È il format ormai consolidato di OfficinaStrategia, grazie al quale esplorare tutti i possibili significati di una parola. Tutto è reso possibile grazie al contributo di 10 speaker che, in 3 minuti, espongono la loro interpretazione e ci aiutano a guardare la cose “da un altro punto di vista”, perché è grazie a diverse prospettive che nascono nuove idee e soluzioni. Tutto sommato è questa la missione di OfficinaStrategia, spazio creativo nato per sviluppare idee innovative.

Parola chiave di questa terza edizione: futuro. E per chi non ha potuto essere presente o seguire il live twitting, ecco un breve riassunto dell’evento.

Ha aperto la serata Guglielmo Gafforini, bresciano DOC, appassionato di arrampicata e dei suoi nipoti, che ha voluto portare un grande messaggio sul futuro delle nuove generazioni: il futuro è oggi… domani è già tardi. Non rimandate nulla di ciò che è possibile fare ora.

È stato poi il turno di Enrico Cerni, affezionato di OfficinaStrategia, manager e formatore nella Corporate University del Gruppo Generali nonché autore di varie pubblicazioni tra cui Dante per i Manager. Con il suo intervento poetico ci ha insegnato che il futuro è breve, “è un racconto, non un romanzo. È  il titolo di un giornale strappato e già in ritardo sulle notizie nel momento stesso in cui l’hai comprato. Se ne sta racchiuso in 140 caratteri, in una frase corta e smilza che ti echeggia nella testa da ieri. O forse da sempre.”

Tra gli speaker anche un artista, Paolo Cattaneo, cantante ma non solo, ha raccontato il futuro visto da un musicista, che vive in anticipo rispetto al futuro: oggi lavoro a ciò che il pubblico ascolterà tra mesi.

Simona Riva, architetto visual che si pone l’obiettivo di interpretare gli spazi in un’armonia di forme e colori, ha registrato il suo intervento essendosi da poco trasferita in Francia. Per lei futuro significa tornare alle origini, riscoprire per esempio il gusto di essere chiamati per nome.

Agente assicurativo, scout nell’animo e  papà adottivo di Adà, Simone Mabellini ha scoperto il suo significato di futuro scrivendolo distrattamente su un post-it in questo modo: FU – il futuro è tutto quello che deve ancora accadere, ma che in un battito di ciglia viene trascinato costantemente nel presente e poi nel passato; TU – il futuro ci riguarda; RO – il futuro è l’alternanza continua di partenze e traguardi per Raggiungere i nostri Obiettivi, sfidanti e concreti.

Per Paolo Guglielmoni, copywriter di nascita, tra i fondatori di Hungry ideas – la prima agenzia creativa-produttiva in Italia che si occupa di storytelling design – il futuro è scritto e come tale il nostro passato, inciso sulla carta, è il futuro di qualcun altro, ciò che ancora gli altri non conoscono.

Ironica e profonda Francesca Tocchella, franciacortina e titolare dell’agenzia di organizzazione eventi Kore, ha analizzato il concetto di futuro da un punto di vista spaziale: luogo comune vuole che sia davanti a noi, ma dato che non lo conosciamo sarebbe più opportuno immaginarselo dietro le nostre spalle.

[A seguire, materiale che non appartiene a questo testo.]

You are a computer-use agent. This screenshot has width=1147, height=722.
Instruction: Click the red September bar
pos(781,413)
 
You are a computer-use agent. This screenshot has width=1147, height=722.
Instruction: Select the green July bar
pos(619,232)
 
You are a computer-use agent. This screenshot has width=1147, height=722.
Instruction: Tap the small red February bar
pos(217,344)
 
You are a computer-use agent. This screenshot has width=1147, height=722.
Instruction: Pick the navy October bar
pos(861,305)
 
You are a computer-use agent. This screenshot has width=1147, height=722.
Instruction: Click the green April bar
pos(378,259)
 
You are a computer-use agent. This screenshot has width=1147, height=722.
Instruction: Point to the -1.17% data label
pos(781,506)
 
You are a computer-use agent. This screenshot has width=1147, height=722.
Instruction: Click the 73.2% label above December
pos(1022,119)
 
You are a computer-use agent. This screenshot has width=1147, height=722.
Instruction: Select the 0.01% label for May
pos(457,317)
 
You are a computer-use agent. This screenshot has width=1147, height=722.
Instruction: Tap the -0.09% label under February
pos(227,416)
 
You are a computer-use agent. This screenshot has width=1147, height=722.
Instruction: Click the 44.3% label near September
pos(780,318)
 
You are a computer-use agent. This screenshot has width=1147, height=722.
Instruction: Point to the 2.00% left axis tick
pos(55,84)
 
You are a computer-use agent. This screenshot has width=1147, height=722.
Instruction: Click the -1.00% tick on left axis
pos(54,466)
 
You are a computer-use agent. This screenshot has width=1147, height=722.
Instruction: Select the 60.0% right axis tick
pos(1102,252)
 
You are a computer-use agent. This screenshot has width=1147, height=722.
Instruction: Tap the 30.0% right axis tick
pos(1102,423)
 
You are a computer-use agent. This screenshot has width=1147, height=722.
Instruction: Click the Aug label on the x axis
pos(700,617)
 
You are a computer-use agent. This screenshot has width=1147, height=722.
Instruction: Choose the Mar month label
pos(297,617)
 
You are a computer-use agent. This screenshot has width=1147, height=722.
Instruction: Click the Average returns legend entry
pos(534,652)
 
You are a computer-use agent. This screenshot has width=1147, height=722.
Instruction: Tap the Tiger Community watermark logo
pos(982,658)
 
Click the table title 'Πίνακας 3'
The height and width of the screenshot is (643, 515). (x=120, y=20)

Dopotutto è sconosciuto.

Stefano Scozzese, web designer famoso e talentuoso – tanto che volti noti dello show biz gli hanno affidato la loro immagine digitale – co-founder della start-up iam.dj, ritiene che il futuro stia nella capacità di gestire la tecnologia ed arrivare ad essere, in meno anni, saggio come il padre.

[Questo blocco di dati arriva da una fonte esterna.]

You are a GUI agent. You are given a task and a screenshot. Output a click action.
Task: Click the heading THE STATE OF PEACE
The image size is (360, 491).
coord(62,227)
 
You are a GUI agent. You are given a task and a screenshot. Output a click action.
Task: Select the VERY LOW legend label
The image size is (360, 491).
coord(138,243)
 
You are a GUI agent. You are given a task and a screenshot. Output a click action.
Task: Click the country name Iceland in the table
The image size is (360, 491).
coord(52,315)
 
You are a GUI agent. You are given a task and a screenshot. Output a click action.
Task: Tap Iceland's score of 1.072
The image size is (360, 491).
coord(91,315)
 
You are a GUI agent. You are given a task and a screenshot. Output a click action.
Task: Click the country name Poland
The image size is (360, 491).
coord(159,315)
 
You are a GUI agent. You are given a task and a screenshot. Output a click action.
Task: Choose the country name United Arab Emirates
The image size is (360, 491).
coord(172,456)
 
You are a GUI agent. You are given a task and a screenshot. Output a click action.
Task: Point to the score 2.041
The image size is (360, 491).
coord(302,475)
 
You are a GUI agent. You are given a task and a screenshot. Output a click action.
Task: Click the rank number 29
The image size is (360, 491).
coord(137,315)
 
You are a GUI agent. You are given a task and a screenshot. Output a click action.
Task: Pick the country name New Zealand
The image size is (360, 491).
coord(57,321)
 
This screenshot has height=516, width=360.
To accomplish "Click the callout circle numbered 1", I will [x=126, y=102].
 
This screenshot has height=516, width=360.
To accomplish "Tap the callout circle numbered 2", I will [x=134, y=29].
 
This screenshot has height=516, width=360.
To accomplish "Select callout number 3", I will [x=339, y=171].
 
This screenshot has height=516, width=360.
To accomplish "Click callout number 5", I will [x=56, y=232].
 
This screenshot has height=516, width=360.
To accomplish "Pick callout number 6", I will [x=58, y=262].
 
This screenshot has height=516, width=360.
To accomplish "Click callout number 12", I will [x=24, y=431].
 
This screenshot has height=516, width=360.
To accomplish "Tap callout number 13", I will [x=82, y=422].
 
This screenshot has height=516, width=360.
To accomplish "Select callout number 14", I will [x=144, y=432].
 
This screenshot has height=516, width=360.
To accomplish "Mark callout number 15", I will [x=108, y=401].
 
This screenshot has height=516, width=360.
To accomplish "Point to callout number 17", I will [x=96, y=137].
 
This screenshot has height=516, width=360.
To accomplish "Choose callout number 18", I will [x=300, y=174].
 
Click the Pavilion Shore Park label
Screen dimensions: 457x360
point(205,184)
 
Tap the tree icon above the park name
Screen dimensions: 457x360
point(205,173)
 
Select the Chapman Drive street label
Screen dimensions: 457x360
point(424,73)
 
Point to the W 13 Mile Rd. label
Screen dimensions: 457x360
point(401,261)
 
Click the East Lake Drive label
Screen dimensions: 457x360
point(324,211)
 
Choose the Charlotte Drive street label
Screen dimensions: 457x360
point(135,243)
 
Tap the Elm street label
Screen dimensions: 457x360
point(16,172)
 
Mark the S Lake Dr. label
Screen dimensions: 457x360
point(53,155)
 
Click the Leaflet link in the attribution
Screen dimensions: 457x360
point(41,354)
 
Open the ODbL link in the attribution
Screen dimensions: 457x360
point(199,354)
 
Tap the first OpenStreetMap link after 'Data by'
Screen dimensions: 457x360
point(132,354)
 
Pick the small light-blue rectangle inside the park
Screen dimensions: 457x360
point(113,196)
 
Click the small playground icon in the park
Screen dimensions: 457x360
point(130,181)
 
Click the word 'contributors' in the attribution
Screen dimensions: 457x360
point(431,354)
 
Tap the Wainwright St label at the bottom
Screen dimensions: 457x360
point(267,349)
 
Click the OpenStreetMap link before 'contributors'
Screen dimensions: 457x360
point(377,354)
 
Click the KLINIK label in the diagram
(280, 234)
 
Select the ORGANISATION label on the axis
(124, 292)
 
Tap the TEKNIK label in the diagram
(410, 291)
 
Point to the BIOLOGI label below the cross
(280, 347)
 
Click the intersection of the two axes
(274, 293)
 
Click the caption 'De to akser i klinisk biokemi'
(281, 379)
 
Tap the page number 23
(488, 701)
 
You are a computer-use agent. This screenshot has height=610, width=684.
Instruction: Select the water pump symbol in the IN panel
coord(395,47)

A concludere gli interventi un ospite d’eccezione, un bambino, a testimonianza di chi può parlare del futuro senza i condizionamenti classici di chi si è già scontrato con la vita e riporta le cicatrici del proprio vissuto. Figlio di Marco e Sara, Giacomo Gafforini, a soli otto anni è già un grande viaggiatore e pensatore in erba. Per lui il futuro è lontano, un futuro in cui aprirà un ristorante e sperimenterà nuove ricette.

Come sempre durante la serata ha preso vita una mappa mentale che riporta i significati espressi dagli speaker. Questa volta l’autore è stato un Officiner, il designer della comunicazione Paolo Dusi, autore delle nostre infografiche, che ha realizzato un’illustrazione con il suo stile minimal e 2.0.

Grazie a quest’illustrazione è possibile ricostruire in modo semplice il percorso logico  della serata e i vari significati attribuiti al futuro. La mappa è stata consegnata anche a tutti i presenti per dar modo a loro di “colorare il proprio futuro”.